Telling the story today, Rogers barely takes a breath.

“We basically called our partners at Fish and Wildlife and said, ‘Sorry, we can’t do this.’”

The project was already fully funded, the complex negotiations complete, but the Oregon team called the whole thing off and started over, this time raising the money to return the land to the Nez Perce Tribe.

After 100 years in exile, nearly 300 members of the tribe returned to their native land, Appaloosa ponies and all. Their ceremonies and rituals have returned, and the profound spiritual relationship between people and place has been restored.

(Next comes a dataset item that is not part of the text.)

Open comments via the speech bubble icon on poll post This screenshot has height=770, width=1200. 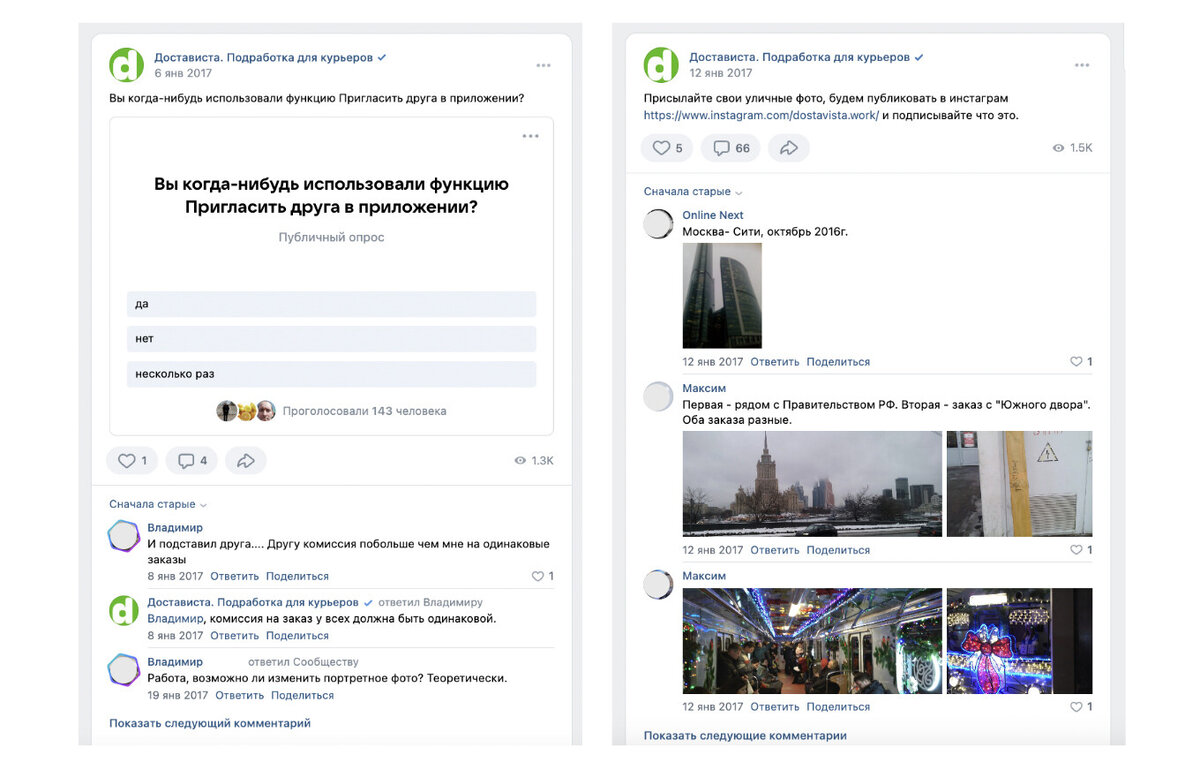[x=191, y=460]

Sometimes Doing Nothing Is the Most Disruptive Thing We Can Do 

Fifty years ago, we began this work as people who wanted to safeguard the land. Today, we have a growing appreciation for land’s power to safeguard us—if only we’d let it.

Nature teaches us that winter is always followed by spring, so we know not to despair in cold and dark because light and color will return again.

When a tree falls, it feeds the forest beneath it for generations and reminds us that the end of one thing is always the beginning of something else. The eternal cycle of the tides and the fractals of the natural world remind us that all that occurs is part of something larger, part of a pattern that perhaps, as humans, we can barely understand.

“We have access to solutions today, and those solutions involve listening to communities and nature,” says Dana Bourland, an environmental grant-maker and social justice champion who hears the same siren call of distress we all do.

“The more natural spaces, green spaces, park spaces…the better our human well-being and the better the planet will be in terms of taking action against climate [change]. We as humans created the problem, and we need to stop so that nature can return to what it does best, capturing carbon, reducing heat island effects, absorbing water, replenishing the aquifer—the natural cycle of the planet.”

Nature has always taught us what we need to know to survive. And in a culture where we think the answer to everything is take control, take action, push ahead, perhaps the most disruptive thing we can do: let nature take the lead.